▼▼▼

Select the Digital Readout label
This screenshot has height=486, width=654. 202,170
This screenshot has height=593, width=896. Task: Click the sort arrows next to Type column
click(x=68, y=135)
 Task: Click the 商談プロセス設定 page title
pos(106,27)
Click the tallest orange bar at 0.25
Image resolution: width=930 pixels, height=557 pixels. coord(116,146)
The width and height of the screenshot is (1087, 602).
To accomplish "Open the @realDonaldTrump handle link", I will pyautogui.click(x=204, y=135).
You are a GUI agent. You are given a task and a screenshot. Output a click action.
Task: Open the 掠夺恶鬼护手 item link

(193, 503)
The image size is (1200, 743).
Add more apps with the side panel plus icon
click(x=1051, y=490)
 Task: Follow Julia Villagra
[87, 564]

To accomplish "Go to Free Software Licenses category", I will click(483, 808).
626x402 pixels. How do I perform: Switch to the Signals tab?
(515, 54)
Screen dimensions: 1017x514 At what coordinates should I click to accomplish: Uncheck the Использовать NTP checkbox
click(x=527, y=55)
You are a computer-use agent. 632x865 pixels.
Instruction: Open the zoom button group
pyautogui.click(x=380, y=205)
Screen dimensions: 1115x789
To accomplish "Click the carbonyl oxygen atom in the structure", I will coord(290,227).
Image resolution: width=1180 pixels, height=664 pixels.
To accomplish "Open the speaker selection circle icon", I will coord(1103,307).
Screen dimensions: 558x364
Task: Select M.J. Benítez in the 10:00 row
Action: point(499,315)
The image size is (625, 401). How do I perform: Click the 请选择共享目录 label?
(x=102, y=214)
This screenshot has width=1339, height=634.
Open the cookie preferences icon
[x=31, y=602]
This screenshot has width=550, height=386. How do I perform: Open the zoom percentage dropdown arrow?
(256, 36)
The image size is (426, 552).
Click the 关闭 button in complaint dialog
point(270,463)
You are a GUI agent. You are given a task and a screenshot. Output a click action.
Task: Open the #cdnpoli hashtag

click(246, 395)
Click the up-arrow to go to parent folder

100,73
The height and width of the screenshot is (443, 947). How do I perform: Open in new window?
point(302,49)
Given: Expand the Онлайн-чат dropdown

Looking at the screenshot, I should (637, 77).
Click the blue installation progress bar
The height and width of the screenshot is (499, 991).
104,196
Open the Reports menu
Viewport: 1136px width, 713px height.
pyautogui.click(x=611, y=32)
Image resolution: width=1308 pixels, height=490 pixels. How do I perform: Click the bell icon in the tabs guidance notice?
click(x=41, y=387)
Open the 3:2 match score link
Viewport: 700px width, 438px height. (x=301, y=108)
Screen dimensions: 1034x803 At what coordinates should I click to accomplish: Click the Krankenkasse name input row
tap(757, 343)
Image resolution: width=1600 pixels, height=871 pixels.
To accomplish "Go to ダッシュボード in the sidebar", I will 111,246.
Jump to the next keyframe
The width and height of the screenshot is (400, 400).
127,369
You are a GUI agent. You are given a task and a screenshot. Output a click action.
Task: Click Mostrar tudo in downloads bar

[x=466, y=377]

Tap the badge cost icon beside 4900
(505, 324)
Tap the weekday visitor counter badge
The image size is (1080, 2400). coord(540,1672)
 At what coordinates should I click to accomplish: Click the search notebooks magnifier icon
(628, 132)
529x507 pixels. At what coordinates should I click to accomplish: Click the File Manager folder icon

▲▲▲

- [Exercise details] Lines before the one containing "notebooks magnifier icon" are left out. Repeat that line and all lines after it in the records above exactly.

- [Response]
 At what coordinates should I click to accomplish: Click the search notebooks magnifier icon
(628, 132)
529x507 pixels. At what coordinates should I click to accomplish: Click the File Manager folder icon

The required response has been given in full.